A guiding principle of non-commutative algebraic geometry is that geometric objects (i.e. rings and schemes) are replaced by categories of modules/sheaves thereof. In order to keep track of the homological information, we actually take derived categories of such modules/sheaves. From this point of view, we are now interested in understanding typical geometric concepts directly in this categorical framework. A key example is given by deformations. In this talk, I will report on joint work with W. Lowen and M. Van den Bergh, where we attempt to define and study deformations categorically, in the framework of (enhanced) triangulated categories with a t-structure. This will also shed light on Hochschild cohomology.

Maxime Fairon: Around Van den Bergh’s double brackets

The notion of a double Poisson bracket on an associative algebra was introduced by M. Van den Bergh in order to induce a (usual) Poisson bracket on the representation spaces of this algebra. I will start by reviewing the basics of this theory and its relation to other interesting operations, such as Leibniz brackets and H0-Poisson structures. I will then explain some recent results and generalisations related to double Poisson brackets.

Camille Male: Freeness over the diagonal and the global fluctuations of Wigner matrices

We characterize the limiting second order distributions of independent complex Wigner and deterministic matrices using Voiculescu’s notions of freeness over the diagonal. For unitary invariant random matrices, Mingo and Speicher’s notion of second-order freeness gives a universal rule to compute the global fluctuation. But this one is in general not valid for non-Gaussian Wigner matrices, since the fluctuations are not universal, depending in particular on the moment of order 4 of the matrices. Yet, it is possible to adapt Mingo-Speicher’s formulation and reformulate this notion for operator-valued random variables in a second-order probability space, and prove a universal rule for more general Wigner matrices (for which the marginal second-order distributions are not universal).

Lisa Glaser: A picture of a spectral triple

A compact manifold can be described through a spectral triple, consisting of a Hilbert space H, an algebra of functions A and a Dirac operator D. But what if we are given a spectral triple? Then the situation is more complicated, it is not clear how to reconstruct geometry from a spectral triple, in particular one with a non-commutative algebra A, or a finite Hilbert space H. But these are questions one would like to ask if trying to use spectral triples to possibly quantize gravity. In this talk I will show how we recover metric information from a truncation of a spectral triple to make an image, and show some odd shrinking spectral triples.
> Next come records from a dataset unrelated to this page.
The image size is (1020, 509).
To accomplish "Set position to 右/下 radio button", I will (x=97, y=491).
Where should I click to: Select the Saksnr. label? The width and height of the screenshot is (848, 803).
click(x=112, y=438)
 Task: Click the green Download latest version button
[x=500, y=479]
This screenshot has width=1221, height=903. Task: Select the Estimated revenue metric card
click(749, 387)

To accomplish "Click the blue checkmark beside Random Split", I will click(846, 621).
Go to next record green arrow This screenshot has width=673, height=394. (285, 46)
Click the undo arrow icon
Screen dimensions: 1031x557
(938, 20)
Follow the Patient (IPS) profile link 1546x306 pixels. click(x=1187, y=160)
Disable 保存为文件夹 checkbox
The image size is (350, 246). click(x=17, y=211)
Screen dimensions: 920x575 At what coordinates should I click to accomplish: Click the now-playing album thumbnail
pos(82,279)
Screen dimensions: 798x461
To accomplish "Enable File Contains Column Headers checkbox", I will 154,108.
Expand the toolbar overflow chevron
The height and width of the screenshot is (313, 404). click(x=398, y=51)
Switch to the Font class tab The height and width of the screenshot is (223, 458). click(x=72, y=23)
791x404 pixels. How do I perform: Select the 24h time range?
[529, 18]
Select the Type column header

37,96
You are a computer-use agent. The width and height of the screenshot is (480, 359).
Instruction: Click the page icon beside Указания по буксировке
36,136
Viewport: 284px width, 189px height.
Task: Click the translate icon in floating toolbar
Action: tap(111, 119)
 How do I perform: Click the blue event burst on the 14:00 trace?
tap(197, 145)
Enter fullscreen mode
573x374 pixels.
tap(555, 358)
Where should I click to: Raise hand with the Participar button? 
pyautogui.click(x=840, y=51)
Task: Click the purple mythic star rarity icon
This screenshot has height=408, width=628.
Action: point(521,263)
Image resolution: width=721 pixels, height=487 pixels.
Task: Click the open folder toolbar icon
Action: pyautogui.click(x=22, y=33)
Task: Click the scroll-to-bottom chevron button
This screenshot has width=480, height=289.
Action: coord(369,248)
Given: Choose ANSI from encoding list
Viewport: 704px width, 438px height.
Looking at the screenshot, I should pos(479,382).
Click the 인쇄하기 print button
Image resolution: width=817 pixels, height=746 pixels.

Roberta Iseppi: The BV-BRST cohomology for U(n)-gauge theories induced by finite spectral triples

The Batalin–Vilkovisky (BV) formalism provides a cohomological approach for the study of gauge symmetries: given a gauge theory, by introducing extra (non-existing) fields, we can associate to it two cohomology complexes, the BV and the BRST complex. The relevance of these complexes lies in the fact that their cohomology groups capture interesting physical information on the initial theory. In this talk we describe how both these complexes can be seen as Hochschild complexes of a graded algebra B over a bimodule M. By focusing on U(n)-gauge theories induced by a finite spectral triple on Mn(ℂ), we explain how the pair (B,M) is naturally encoded, respectively, in the BV spectral triple associated to the theory for the BV complex and in its gauge - fixed version for the BRST one. This result further reinforces the idea that the BV construction naturally inserts in the framework provided by non-commutative geometry.

Sergey Shadrin: Arnold’s trinity of algebraic 2d gravitation theories

“Arnold’s trinities” refers to a metamathematical observation of Vladimir Arnold that many interesting mathematical concepts and theories occur in triples, with some hidden influence of ℝ/ℂ/ℍ hidden in the background. By algebraic 2d gravitation theory I mean a very rich system of interrelated algebraic structures surrounding the concept of cohomological field theory in genus 0. It appears that there is an Arnold trinity of algebraic 2d gravitation theories (and one of them is a very natural non-commutative version of a CohFT), and I’ll try to expose them, with a special focus on new homotopy quotients statements that we discovered last year.